NU MEDIA JATI AGUNG

NU MEDIA JATI AGUNG
Logo NU Jatiagung

NU Jatiagung - Situs Resmi

Direktur Perusahaan Baja Jadi Tersangka Kasus Pajak Rp583 M

DJP Banten Ungkap Dugaan Pengemplangan Pajak Industri Baja

Jakarta, NU Media Jati Agung – Direktur perusahaan baja menjadi tersangka dalam kasus dugaan tindak pidana perpajakan yang merugikan negara hingga Rp583,26 miliar.

Penyidik Pegawai Negeri Sipil (PPNS) Kantor Wilayah Direktorat Jenderal Pajak (Kanwil DJP) Banten menangani kasus tersebut bersama sejumlah aparat penegak hukum.

Selain itu, penyidik menetapkan lima tersangka berinisial RS, CX, GM, HQ, dan LCH.

Kelima tersangka mengendalikan tiga perusahaan industri pengolahan besi dan baja, yakni PT PSI, PT PSM, dan PT VPM.

Penyidikan Bermula dari Penggeledahan Lokasi Usaha

Penyidik melanjutkan proses hukum setelah menggeledah lokasi usaha wajib pajak pada 5 Februari 2026.

Saat itu, Menteri Keuangan Republik Indonesia Purbaya Yudhi Sadewa dan Direktur Jenderal Pajak Bimo Wijayanto hadir dalam kegiatan tersebut.

Selanjutnya, Kepala Kanwil DJP Banten Aim Nursalim Saleh menjelaskan peran para tersangka dalam perusahaan.

“Tersangka RS, CX, GM, HQ, dan LCH merupakan pengurus, pemegang saham, sekaligus pihak yang mengendalikan jalannya perusahaan,” kata Aim melalui siaran pers, Rabu (13/5/2026).

Penyidik Temukan Dugaan Manipulasi Pajak

Penyidik menemukan dugaan penyampaian Surat Pemberitahuan (SPT) Masa Pajak Pertambahan Nilai (PPN) yang tidak benar atau tidak lengkap selama Januari 2016 hingga Desember 2019.

Selain itu, para tersangka diduga menjual barang tanpa dokumen faktur pajak atau melalui penjualan non-PPN.

Para tersangka juga menerima pembayaran melalui rekening nominee.
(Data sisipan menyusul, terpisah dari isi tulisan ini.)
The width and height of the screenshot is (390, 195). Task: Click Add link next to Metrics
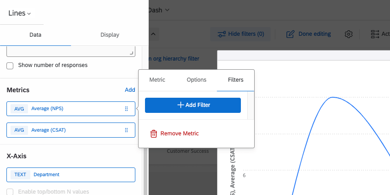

Mereka pun tidak memakai rekening resmi perusahaan dalam transaksi usaha.

Gambar Artikel

Akibat praktik tersebut, Direktorat Jenderal Pajak mencatat kerugian negara mencapai sedikitnya Rp583,26 miliar dari sektor PPN selama empat tahun.

Empat Tersangka Berstatus Warga Negara Asing

Dalam proses penangkapan, PPNS Kanwil DJP Banten bekerja sama dengan Direktorat Reserse Kriminal Khusus Polda Metro Jaya, Polda Banten, Kejaksaan Tinggi Banten, dan Pengadilan Negeri Tangerang.

Selain itu, Kanwil DJP Banten menggandeng Direktorat Jenderal Bea dan Cukai Banten terkait tempat penimbunan berikat.

Sementara itu, Direktorat Jenderal Imigrasi membantu pengawasan agar para tersangka tidak melarikan diri.

Empat dari lima tersangka merupakan warga negara asing.

Tersangka Terancam Penjara dan Denda

Penyidik menjerat RS, CX, GM, HQ, dan LCH dengan Pasal 39 ayat (1) huruf d Undang-Undang Nomor 6 Tahun 1983 tentang Ketentuan Umum dan Tata Cara Perpajakan yang terakhir diperbarui melalui Undang-Undang Nomor 6 Tahun 2023 tentang Cipta Kerja.

Aim kemudian menjelaskan ancaman pidana terhadap para tersangka.

“Perbuatan dengan sengaja menyampaikan SPT yang isinya tidak benar atau tidak lengkap sehingga dapat menimbulkan kerugian pada pendapatan negara dipidana dengan pidana penjara paling singkat 6 bulan dan paling lama 6 tahun serta denda paling sedikit 2 kali jumlah pajak terutang yang tidak atau kurang dibayar dan paling banyak 4 kali jumlah pajak terutang yang tidak atau kurang dibayar,” ucap Aim.